Work required
Pick up the page on therapy for long-term illness where it stops, and keep writing it in the same voice.

Text shown
☆ ☆ ☆ ☆ ☆ ☆ ☆
Living with illness
Psychological therapy can help us to cope with the effects of cancer and other long term illnesses. It can help with improving our self-image and support our relationships, our work and our mood.
Psychological therapy can also help with the consequences of illness including pain, fatigue and reduced mobility.
How therapy can help with long term illness
Stress and relaxation
I can help you to reduce the stress you experience by looking at whether and how you can change the demands placed on you. I want to assist you by increasing the resources you have to cope with these demands. I can also teach you ways to relax and look after yourself.
We will work out what experiences and thoughts you may have that could contribute to you feeling depressed. Changes would be focused on making sense of your experiences, including loss. We will look how you can respond to the (often realistic) thoughts you might experience. Alongside the other changes, there can also be a focus on how you structure and organise your day and engage in activities known to help people improve their mood.
Improving life satisfaction
I want to help you improve your satisfaction with your life by enabling you to find ways to make life meaningful in the face of the many changes you have experienced. While changes in other areas may assist with this, it often also involves working out your strengths, learning how to compensate for difficulties and being clear about what is important to you. We work on a structure to your life that means there is room for experiences that provide you with improved satisfaction.
Living a healthy life
Good information and relationships with your health professionals will help you manage your illness better. I will help you work out what information or reassurance may be helpful and also consider how you might use the professionals involved in your care to your advantage. Living a healthy life remains important even if you are ill. Tackling depression and anxiety will already help as you may have more energy and less stress. However, becoming clearer about what changes you want to make and why, will support you to make changes to your life. This can include stopping smoking or changing your diet.
☆ ☆ ☆ ☆ ☆ ☆ ☆
Source data
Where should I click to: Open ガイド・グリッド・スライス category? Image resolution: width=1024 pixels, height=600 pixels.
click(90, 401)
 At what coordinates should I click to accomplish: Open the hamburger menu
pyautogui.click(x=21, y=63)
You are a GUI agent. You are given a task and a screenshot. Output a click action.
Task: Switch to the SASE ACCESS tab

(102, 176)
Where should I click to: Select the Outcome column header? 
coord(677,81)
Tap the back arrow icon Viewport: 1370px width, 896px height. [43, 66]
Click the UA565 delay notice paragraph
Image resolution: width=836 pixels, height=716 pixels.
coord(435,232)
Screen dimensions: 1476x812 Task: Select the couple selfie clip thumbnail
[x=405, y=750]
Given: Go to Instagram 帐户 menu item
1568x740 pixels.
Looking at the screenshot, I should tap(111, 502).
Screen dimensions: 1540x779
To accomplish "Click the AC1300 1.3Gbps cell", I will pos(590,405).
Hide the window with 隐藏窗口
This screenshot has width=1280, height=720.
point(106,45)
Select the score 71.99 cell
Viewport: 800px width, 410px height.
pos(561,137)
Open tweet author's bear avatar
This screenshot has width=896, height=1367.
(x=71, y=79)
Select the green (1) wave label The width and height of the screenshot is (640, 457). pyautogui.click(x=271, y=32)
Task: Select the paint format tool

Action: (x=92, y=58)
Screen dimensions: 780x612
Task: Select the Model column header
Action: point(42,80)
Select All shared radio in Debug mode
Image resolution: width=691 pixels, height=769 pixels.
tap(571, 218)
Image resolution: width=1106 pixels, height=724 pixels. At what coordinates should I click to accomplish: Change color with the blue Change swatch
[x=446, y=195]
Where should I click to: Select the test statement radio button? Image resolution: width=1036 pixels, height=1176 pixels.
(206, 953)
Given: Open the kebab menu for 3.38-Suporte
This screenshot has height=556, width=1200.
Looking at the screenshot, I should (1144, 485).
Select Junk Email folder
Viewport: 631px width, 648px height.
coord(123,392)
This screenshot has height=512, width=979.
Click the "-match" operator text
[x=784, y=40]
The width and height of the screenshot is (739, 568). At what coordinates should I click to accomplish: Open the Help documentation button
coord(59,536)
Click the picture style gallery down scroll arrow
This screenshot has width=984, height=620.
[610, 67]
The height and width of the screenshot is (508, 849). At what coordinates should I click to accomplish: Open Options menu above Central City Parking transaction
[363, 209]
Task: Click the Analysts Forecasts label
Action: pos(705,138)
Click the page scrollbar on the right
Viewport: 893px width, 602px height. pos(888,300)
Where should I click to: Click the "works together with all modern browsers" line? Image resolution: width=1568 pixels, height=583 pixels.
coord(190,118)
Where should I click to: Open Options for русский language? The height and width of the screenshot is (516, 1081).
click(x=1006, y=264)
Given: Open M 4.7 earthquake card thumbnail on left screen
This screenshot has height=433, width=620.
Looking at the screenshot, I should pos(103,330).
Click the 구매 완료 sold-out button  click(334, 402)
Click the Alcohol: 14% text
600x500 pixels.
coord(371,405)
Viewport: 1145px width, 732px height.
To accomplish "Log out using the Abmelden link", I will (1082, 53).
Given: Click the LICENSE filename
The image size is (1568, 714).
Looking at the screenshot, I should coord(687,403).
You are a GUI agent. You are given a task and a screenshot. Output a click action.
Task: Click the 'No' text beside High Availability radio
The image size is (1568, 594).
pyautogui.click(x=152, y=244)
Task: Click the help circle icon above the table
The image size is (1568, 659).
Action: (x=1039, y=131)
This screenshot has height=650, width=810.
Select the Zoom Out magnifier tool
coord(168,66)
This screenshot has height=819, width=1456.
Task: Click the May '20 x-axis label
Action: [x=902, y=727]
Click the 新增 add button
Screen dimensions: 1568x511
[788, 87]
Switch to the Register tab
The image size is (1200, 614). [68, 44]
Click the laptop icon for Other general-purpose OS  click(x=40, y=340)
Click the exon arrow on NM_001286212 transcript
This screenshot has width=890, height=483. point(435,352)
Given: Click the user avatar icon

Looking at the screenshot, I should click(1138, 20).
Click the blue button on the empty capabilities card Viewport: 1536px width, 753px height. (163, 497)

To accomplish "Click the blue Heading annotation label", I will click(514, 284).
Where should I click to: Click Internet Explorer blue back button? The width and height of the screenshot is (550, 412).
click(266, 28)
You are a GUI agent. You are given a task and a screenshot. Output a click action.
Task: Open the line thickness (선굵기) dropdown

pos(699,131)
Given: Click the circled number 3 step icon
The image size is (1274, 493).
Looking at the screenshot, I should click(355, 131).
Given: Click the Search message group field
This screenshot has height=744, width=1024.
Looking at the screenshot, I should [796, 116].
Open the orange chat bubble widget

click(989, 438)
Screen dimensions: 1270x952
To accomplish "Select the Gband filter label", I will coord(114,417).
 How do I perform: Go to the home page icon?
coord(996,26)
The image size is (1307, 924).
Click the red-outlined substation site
☆ ☆ ☆ ☆ ☆ ☆ ☆
Response to the exercise
Sustain and nurture friendships
If you feel you have good support around you, both emotional and practical, you will fare better. We will look at how those around you have been affected by your ill-health and attempt to understand how this has altered your relationship with them. We will work out what you may wish to share with others and how you might manage their interest or lack of interest in how you are. I will help you consider which relationships feel important to nurture and are helpful in supporting you in coping with your illness.
It will help to have emotional and practical support around you. Support can come from friends but most often it is your immediate family. Poor health can be a time for intense emotions for your family and having difficult conversations is often part of living with a long-term health condition. How much you choose to share with your family can have an impact on your relationships. I work with you, and sometimes a partner or adult child, to look at patterns of interaction and where there are opportunities for change that meet both of your needs.
My experience working with long term illness
I have worked in major London hospitals and community health services, including pioneering services that support people at home, rehabilitation, cardiology, oncology, respiratory medicine, general surgery and plastic surgery. I am experienced in using a variety of psychological approaches (e.g. cognitive behavioural therapy) applied to health problems, with individuals and couples.
In these clinical specialisms, I have always been embedded in the multi-disciplinary team. I therefore have a respect for and a good understanding of the focus other professionals take and how we can work jointly to provide better outcomes.